• WORK TASK 1
In the records, rewrite everything from the line containing "is (1364, 1211)." down to the last record, swapping "screenshot" for "screen capture" and leaving all else as it is.

• PASSAGE SHOWN
Start of Block

Implementing a semantic layer as a metadata architecture or logical layer across enterprise systems requires planning in phases and incremental development to maintain cohesion and prevent fragmentation of shared metadata and semantic components across business groups and systems. Additionally, depending on the selected synchronization approach of the layer with downstream/upstream applications (push vs. pull), data orchestration and ETL pipelines will need to plan for a centralized vs. decentralized orchestration that ensures ongoing alignment.

Best Suited For

This approach is our most deployed and well-suited for organizations that want to balance standardization with the need for business unit or application level agility in data processing and operations in different parts of the business.

2. Built-for-Purpose Architecture: Individual Tools with Semantic Capabilities

This model allows for greater flexibility and autonomy at the business unit or functional level.

Architecture

This architecture approach is a distributed model that leverages each standalone system or application capabilities to own semantic layer components – without a connected technical framework or governance structure at the enterprise level for shared semantics. With this approach, organizations typically identify establishing semantic standards as a strategic initiative but each individual team or department (marketing, sales, product, data teams, etc.) is responsible for creating, executing, and managing its semantic components (metadata, taxonomies, glossaries, graph, etc.), tailored to their specific needs and requirements.

End of Block

(Records from a data collection)
Start of Block

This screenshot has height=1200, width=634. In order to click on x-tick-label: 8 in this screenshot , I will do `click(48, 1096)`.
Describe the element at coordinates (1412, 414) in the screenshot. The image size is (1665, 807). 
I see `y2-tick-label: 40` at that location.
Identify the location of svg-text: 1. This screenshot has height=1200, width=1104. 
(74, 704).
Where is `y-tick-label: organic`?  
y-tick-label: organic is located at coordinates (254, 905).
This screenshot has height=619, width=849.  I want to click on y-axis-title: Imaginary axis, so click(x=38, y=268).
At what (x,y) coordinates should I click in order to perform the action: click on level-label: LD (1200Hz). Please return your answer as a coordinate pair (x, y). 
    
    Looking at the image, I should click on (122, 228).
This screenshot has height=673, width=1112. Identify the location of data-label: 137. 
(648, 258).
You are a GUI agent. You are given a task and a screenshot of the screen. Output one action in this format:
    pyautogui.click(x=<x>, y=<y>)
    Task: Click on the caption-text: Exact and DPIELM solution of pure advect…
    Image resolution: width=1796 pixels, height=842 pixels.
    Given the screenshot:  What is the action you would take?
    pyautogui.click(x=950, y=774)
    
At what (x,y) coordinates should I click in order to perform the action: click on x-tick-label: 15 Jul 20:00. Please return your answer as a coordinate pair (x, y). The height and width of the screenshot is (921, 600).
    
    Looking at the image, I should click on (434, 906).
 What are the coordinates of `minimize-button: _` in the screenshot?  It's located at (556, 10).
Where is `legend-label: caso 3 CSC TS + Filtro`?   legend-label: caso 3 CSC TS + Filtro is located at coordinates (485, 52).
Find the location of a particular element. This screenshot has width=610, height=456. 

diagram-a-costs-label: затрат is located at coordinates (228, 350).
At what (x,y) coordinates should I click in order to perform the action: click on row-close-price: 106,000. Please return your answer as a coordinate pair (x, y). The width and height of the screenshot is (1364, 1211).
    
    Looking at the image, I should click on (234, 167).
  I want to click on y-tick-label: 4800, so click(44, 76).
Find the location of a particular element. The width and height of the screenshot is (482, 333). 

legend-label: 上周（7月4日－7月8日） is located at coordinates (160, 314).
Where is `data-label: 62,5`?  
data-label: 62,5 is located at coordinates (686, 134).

End of Block

• WORK TASK 2
Continue the passage on semantic layer architectures from the point where it stops.

• ANSWER SECTION 1
At what (x,y) coordinates should I click in order to perform the action: click on row-close-price: 106,000. Please return your answer as a coordinate pair (x, y). The width and height of the screen capture is (1364, 1211).
    
    Looking at the image, I should click on (234, 167).
  I want to click on y-tick-label: 4800, so click(44, 76).
Find the location of a particular element. The width and height of the screen capture is (482, 333). 

legend-label: 上周（7月4日－7月8日） is located at coordinates (160, 314).
Where is `data-label: 62,5`?  
data-label: 62,5 is located at coordinates (686, 134).

• ANSWER SECTION 2
Most knowledge and data solutions such as content or document management systems (CMS/DMS), digital asset management (DAMs), customer relationship management (CRM), and data analytics/BI dashboards (such as Tableau and PowerBI) have inherent capabilities to manage simple semantic components (although with varied maturity and feature flexibility levels). This decentralized architecture results in the implementation of multiple system-level semantic layers. Let’s take SharePoint as an example, an enterprise document and content collaboration platform. For organizations that are in the early stages of growing their semantic capabilities, we leverage the Term Store for structuring metadata and taxonomy management within SharePoint, which allows teams to create a unified language, fostering consistency across documents, lists, and libraries. This helps with information retrieval and also enhances collaboration by ensuring a shared understanding of key metrics. On the other hand, Salesforce, a renowned CRM platform, offers semantic capabilities that enable teams across sales, marketing, and customer service to define and interpret customer data consistently across various modules.

Pros

This decentralized model promotes agility and empowers business units to leverage their existing platforms (that are built-for-purpose) as not just data/content repositories but as dynamic sources of context and alignment, driving consistent understanding of shared data and knowledge assets for specific business functions.

Cons

However, this decentralized approach typically leads those users who need cohesive organizational content and data to do so through separate interfaces. Data governance teams or content stewards are also likely to manage each system independently. This leads to data silos, “semantic drifts,” and inconsistency in data definitions and governance (where duplication and data quality issues arise). This ultimately results in misalignment between business units, as they may interpret data elements differently, leading to confusion and potential inaccuracies.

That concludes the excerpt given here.